Kaiju have several benefits over your other suggestions.

  1. No Chance of Overkill: By definition they cannot destroy the planet or make it uninhabitable (unless the directed energy weapon is radiological, but even then it'd be HARD). Black holes destroy the planet. Nonstarter. Redirecting an asteroid to impact the earth is WILDLY cost inefficient given it's limited effectiveness. You'd have to pick the right asteroid/s, you have to move them into new orbits, you have to hang around in your spaceships to make sure humanity doesn't deflect them, you have to ensure your asteroids hit just so so they wipe out people but don't utterly wreck the planet. For the Kaiju you could easily (if you can make Kaiju at all) create them to self-replicate in a suitable fashion, seed the planet with some eggs/initial Kaiju drop, and come back X amount of time later once the Deed is Done.

  2. They're Psychologically terrifying: The level of bio-engineering that would allow for the creation of a Kaiju of your specifications shows humanity without a doubt that they are wildly outclassed. Robot armies, laser guns, redirecting asteroids, tailored plagues... we're already on the cusp of/could be capable of doing all of those to a greater or lesser extent. But creating a kilometer tall fire/whatever breathing behemoth is as far beyond us as an Abrams main battle tank is beyond the capabilities of the Roman Empire. It sets a standard.

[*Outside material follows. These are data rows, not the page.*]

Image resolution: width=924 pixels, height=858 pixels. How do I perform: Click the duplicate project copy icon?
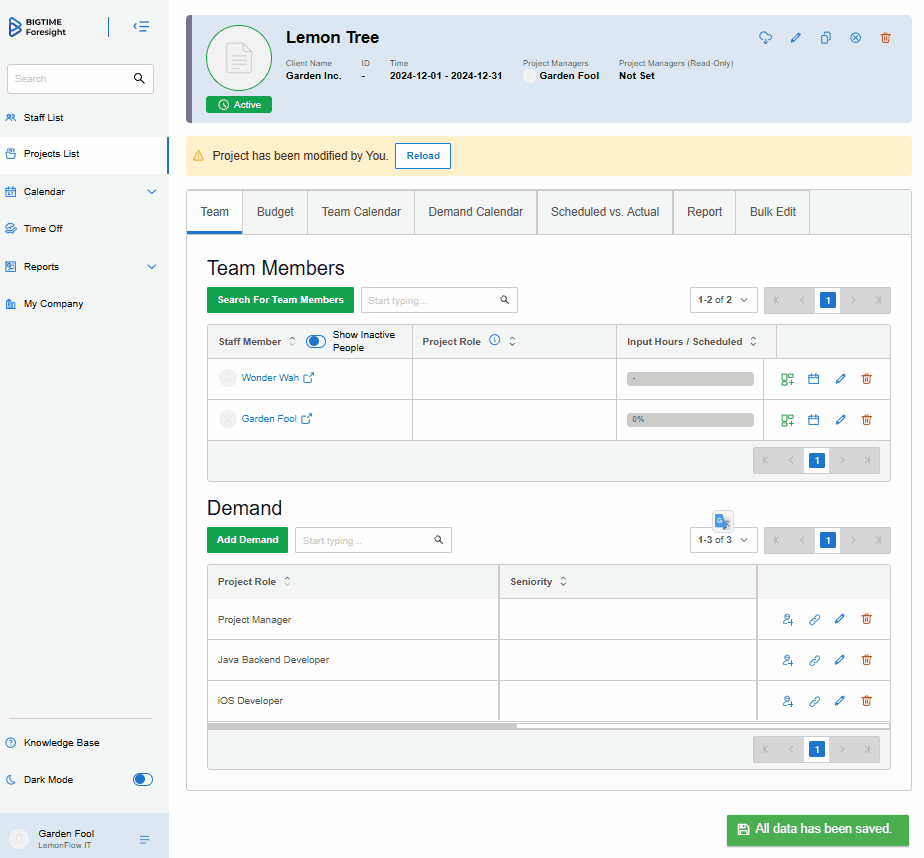click(x=825, y=38)
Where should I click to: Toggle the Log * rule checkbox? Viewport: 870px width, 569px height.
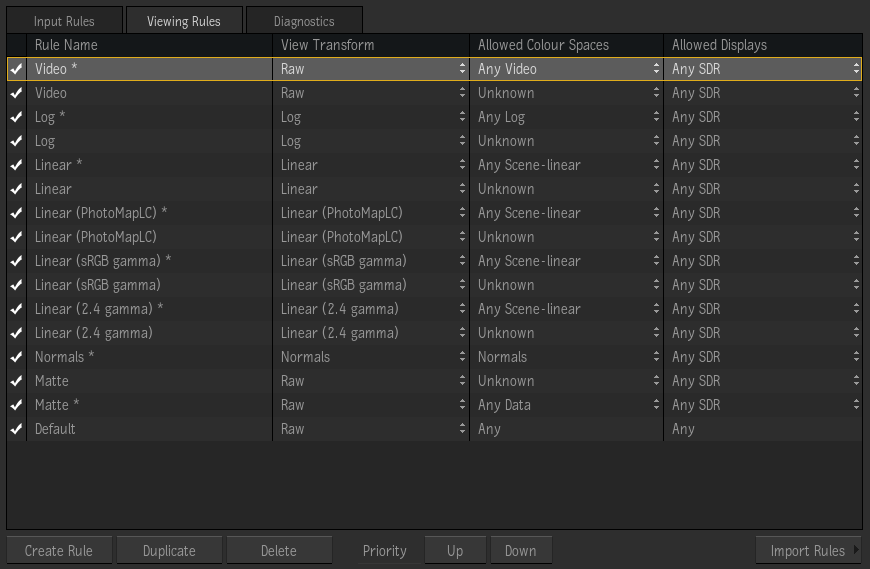coord(16,117)
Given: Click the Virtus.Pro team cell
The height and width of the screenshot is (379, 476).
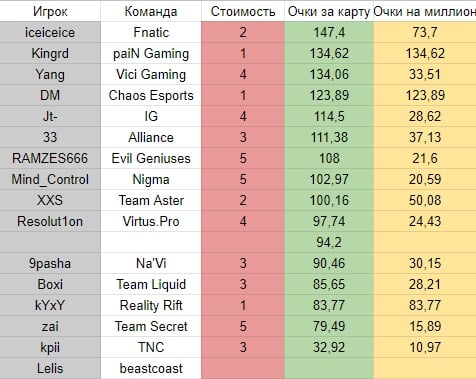Looking at the screenshot, I should pyautogui.click(x=151, y=221).
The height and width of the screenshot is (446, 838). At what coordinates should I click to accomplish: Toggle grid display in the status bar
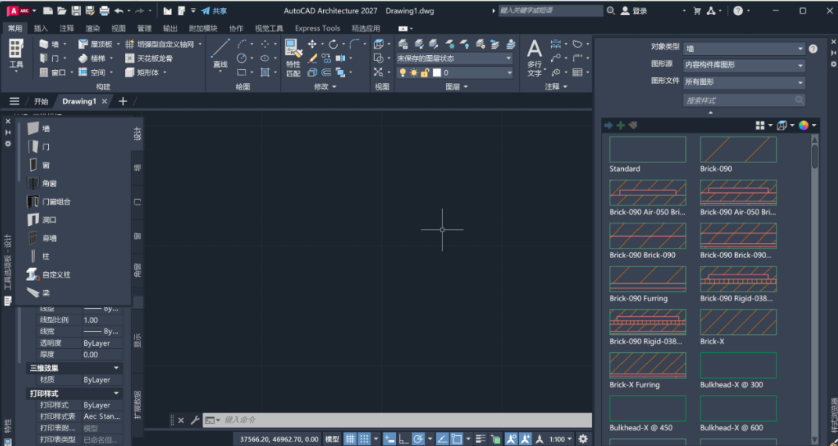351,439
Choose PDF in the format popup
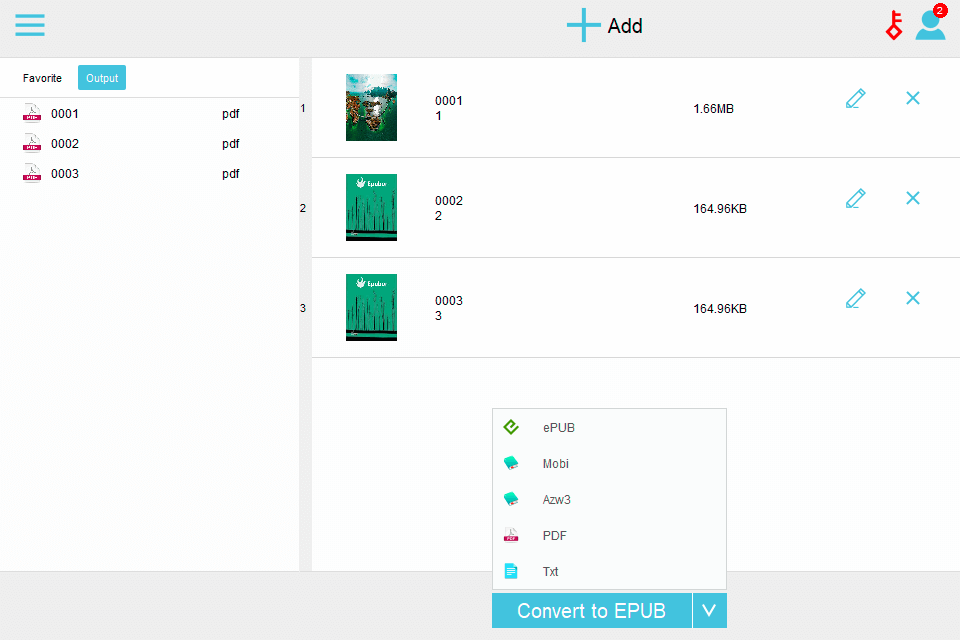Screen dimensions: 960x640 (553, 535)
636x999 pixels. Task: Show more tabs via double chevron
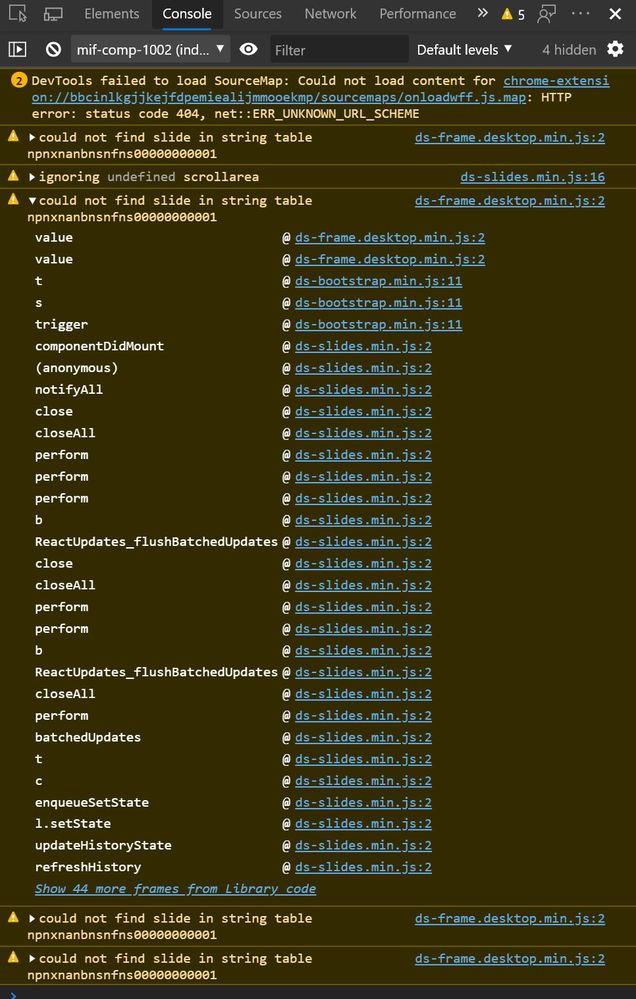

  3. They're Politically Expedient: Because you can just drop them off and come back later, you don't need to DO anything. No armies means no (friendly) casualties. No need to stay around means your ships can be off doing other important things. No need for oversight means less chance some group of hippies sends film of Xenocide 24612 to the newsies back home. Even if by some miracle the humans defeat Kaiju Seeding Level 1, you can just repeat a decade later with a Level 3 seeding.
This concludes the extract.